> _Short problem_
How many lines of the material below contain the string "pixels"? Case counts. Reply with the number alone.

> _Records supplied_

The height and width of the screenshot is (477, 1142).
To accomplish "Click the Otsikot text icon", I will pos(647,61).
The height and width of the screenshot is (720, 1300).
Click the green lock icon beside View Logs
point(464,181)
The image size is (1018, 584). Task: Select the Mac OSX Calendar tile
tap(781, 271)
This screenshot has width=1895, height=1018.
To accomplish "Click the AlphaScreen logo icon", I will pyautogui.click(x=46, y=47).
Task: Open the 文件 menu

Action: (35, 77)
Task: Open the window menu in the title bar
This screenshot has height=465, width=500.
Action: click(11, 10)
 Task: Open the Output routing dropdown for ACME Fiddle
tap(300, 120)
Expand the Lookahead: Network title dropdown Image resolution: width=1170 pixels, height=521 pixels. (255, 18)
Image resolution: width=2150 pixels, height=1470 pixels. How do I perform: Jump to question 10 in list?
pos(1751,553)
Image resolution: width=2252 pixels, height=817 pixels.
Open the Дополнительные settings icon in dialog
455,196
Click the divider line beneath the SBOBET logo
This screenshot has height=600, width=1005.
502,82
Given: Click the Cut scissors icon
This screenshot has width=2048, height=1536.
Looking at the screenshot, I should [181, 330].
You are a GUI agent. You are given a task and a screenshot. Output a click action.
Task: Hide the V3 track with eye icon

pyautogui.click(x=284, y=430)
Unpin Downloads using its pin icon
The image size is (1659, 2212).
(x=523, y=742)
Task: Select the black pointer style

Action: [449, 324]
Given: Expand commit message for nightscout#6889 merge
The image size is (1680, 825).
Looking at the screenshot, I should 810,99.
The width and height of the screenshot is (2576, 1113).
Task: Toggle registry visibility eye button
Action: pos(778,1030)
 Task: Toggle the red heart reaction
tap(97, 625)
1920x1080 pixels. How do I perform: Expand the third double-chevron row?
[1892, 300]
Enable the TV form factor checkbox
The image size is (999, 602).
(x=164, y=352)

> _Completed task_
4